To our knowledge, this is the second case described in the literature of spontaneous regression of metastatic extraskeletal myxoid chondrosarcoma (EMC), but the first in a patient with a long-standing diagnosis after multiple lines of therapy. Kinoshita et al. described a case of spontaneous regression of EMC after needle biopsy in a 25-year-old with an inguinal EMC with lung metastases. 17 However, this occurred during the initial diagnosis versus after years of treatment, such as in our patient. 17 While case reports of rare events do not, by the nature of their existence, describe events that should be expected in treating similar patients, it is crucial to describe rare occurrences as it drives innovation and allows critical thinking around fundamental cancer pathophysiology, immune mechanisms, and therapeutic paradigms.
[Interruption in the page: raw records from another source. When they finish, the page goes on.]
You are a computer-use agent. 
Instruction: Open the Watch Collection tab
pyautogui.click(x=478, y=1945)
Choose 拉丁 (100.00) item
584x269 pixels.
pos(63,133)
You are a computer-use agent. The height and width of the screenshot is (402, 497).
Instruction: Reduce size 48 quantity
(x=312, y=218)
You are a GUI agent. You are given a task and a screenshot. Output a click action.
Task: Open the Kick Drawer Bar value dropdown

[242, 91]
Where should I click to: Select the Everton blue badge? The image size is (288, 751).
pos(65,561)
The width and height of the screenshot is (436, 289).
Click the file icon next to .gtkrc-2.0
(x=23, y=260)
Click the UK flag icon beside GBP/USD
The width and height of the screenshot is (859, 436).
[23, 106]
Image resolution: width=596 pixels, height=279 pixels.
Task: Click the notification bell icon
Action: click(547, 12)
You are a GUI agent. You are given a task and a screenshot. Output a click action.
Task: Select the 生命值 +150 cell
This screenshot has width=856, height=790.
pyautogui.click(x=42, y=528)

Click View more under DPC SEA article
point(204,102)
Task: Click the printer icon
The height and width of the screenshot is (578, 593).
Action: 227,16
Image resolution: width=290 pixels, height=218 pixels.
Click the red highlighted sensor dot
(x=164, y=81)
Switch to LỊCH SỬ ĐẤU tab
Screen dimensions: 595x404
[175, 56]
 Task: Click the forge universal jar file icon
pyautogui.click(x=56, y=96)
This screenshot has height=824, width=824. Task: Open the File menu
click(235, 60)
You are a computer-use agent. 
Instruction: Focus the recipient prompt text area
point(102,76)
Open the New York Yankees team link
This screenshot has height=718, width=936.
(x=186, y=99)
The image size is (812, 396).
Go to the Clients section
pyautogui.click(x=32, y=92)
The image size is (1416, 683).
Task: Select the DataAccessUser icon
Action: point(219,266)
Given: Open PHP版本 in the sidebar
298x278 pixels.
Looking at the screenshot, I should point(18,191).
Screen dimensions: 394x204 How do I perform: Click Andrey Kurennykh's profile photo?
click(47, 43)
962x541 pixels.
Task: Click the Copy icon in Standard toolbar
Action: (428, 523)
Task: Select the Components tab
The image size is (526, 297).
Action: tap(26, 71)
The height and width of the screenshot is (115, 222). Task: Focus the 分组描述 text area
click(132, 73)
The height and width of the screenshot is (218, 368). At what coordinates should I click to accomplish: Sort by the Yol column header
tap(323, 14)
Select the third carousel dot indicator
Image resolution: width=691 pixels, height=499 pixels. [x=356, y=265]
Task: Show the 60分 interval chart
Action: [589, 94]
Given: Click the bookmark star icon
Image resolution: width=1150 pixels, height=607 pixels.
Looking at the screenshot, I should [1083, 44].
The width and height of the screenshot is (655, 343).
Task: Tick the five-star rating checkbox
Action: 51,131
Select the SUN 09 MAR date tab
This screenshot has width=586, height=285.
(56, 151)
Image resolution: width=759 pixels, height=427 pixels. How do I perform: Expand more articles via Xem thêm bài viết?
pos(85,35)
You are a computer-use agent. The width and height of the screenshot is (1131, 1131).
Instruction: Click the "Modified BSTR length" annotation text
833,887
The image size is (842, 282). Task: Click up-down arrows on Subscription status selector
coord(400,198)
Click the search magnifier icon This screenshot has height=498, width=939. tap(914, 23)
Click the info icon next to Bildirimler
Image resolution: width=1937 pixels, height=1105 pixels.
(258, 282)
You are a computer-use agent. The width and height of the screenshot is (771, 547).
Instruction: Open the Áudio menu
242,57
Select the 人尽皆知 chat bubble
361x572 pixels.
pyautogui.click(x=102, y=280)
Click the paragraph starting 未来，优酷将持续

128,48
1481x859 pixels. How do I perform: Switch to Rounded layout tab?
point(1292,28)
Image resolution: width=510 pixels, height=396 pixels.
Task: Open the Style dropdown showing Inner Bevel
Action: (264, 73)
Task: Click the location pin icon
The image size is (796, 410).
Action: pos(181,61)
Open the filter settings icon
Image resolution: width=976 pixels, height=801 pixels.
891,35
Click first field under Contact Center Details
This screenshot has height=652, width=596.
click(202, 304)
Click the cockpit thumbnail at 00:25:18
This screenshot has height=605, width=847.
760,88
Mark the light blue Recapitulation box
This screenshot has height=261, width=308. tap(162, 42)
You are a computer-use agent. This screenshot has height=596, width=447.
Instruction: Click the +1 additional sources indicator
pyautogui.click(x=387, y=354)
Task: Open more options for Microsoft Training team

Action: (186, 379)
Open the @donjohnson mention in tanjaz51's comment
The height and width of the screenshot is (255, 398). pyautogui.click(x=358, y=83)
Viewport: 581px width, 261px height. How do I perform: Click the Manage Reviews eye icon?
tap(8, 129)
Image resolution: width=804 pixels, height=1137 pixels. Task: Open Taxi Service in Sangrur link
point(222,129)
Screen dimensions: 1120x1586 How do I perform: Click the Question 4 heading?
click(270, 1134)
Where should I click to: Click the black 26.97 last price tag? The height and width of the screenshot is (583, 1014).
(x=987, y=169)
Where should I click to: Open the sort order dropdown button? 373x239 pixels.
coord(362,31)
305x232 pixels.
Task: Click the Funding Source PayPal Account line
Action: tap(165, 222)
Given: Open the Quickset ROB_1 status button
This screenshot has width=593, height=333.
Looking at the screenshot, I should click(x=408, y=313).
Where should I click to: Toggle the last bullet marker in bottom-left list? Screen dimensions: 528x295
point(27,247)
Ultimately, understanding the immunological mechanisms of spontaneous regression of cancers would be invaluable to all stakeholders in cancer care and may shed light on predictors of treatment response, tumour behaviour, and patient outcomes.
Conclusion
This case represents an extraordinarily rare occurrence of spontaneous regression of pulmonary metastatic disease following debulking surgery in a patient with systemic treatment-refractory metastatic EMC. While the mechanism of spontaneous regression remains unclear, this case challenges our current understanding of the natural history of EMC and raises important questions about how surgical intervention and prior treatments, including previous immunotherapy exposure, may modulate immune response. It also highlights the importance of individualised treatment decisions made by experienced multidisciplinary teams. Documentation and description of such rare phenomena in ultra-rare cancers such as EMC are essential to advance our understanding and close the knowledge gaps in tumour biology, which, in the future, may inform research strategies and therapeutic approaches for patients with limited treatment options.
Footnotes
Ethical considerations
Cork University Hospital does not require ethical approval for reporting individual cases or case series.
Consent for publication
Written informed consent was obtained from the patient for their anonymized information to be published in this article.
Author contributions
Dr Hailey Carroll and Dr Richard Bambury contributed to the idea and conceptual design of this case report. Dr Carroll wrote the first draft of the manuscript. All authors reviewed and edited the manuscript and approved the final version.
Funding
The authors received no financial support for the research, authorship, and publication of this article.
Declaration of conflicting interests
The authors declare no potential conflicts of interest with respect to the research, authorship, and/or publication of this article.
Data Availability Statement
All data relevant to the case report is included in the article. No additional data are available.